(THE TASK) Lines from the line with "Given: Expand the" to the line with "The height and" in the entries below, and only those, must be output exactly, with both ends included.

(Beginning of DATA FOR REVIEW)

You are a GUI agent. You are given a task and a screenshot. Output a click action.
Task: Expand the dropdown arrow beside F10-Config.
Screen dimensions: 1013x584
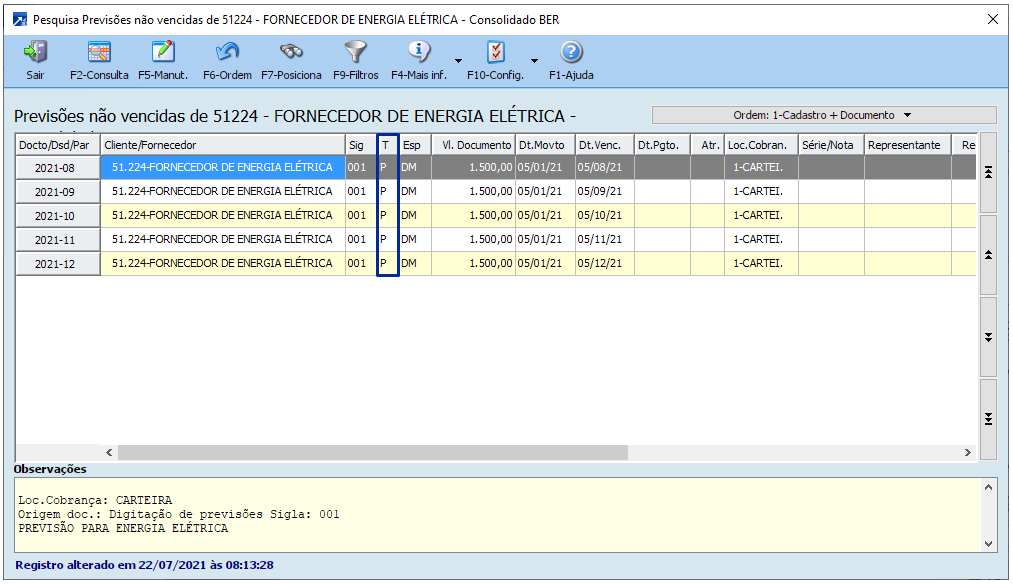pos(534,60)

(End of DATA FOR REVIEW)
(Beginning of DATA FOR REVIEW)

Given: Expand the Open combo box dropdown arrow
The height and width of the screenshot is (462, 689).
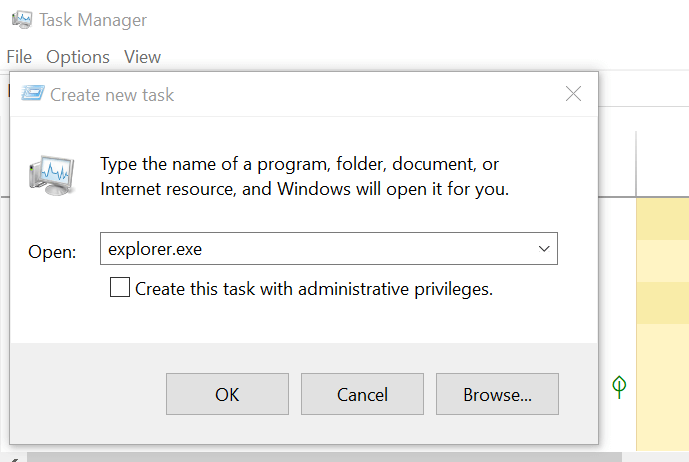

(End of DATA FOR REVIEW)
(Beginning of DATA FOR REVIEW)

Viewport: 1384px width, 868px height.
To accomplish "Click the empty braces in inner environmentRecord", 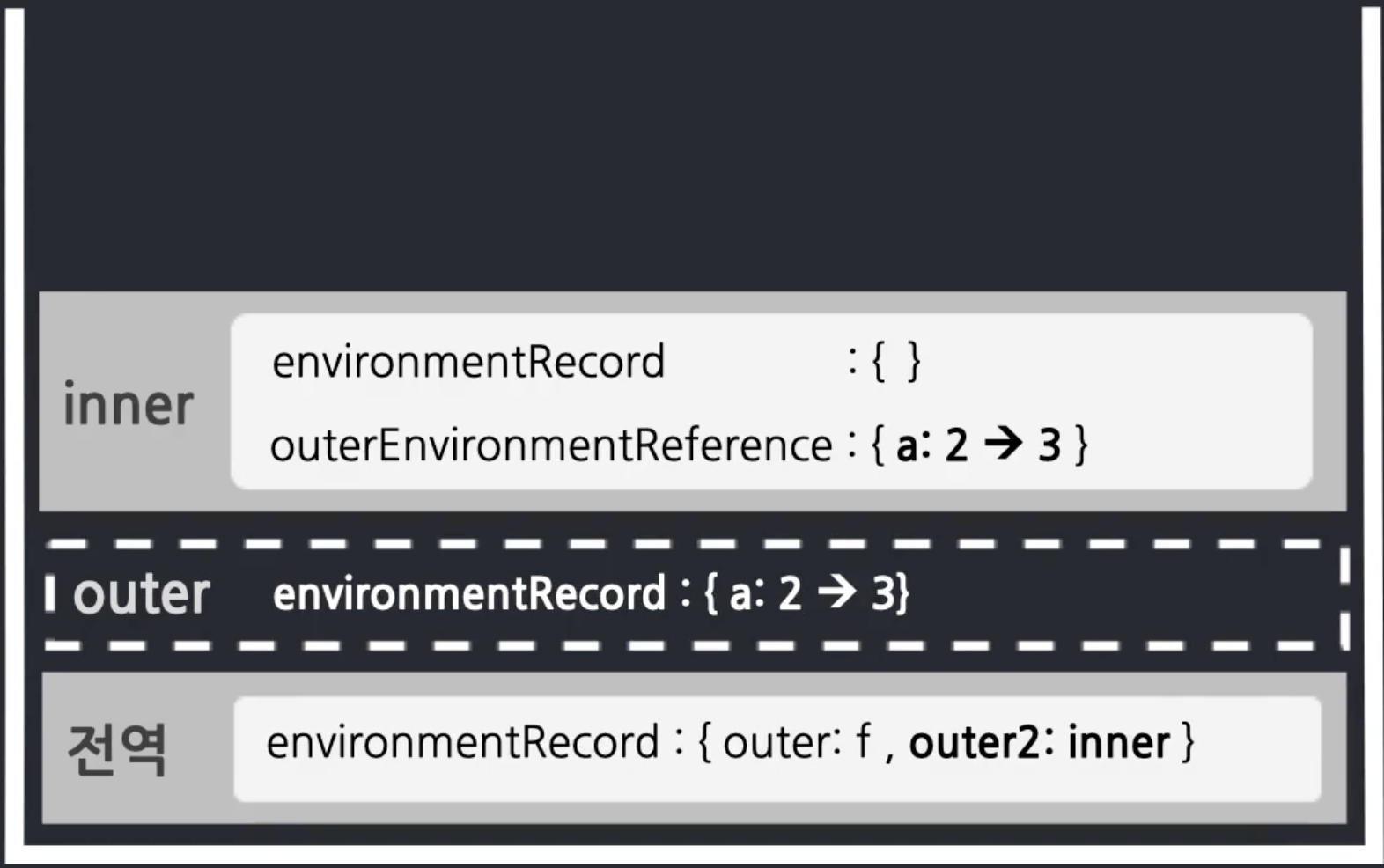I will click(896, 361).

(End of DATA FOR REVIEW)

(ANSWER SPACE)
Given: Expand the Open combo box dropdown arrow
The height and width of the screenshot is (462, 689).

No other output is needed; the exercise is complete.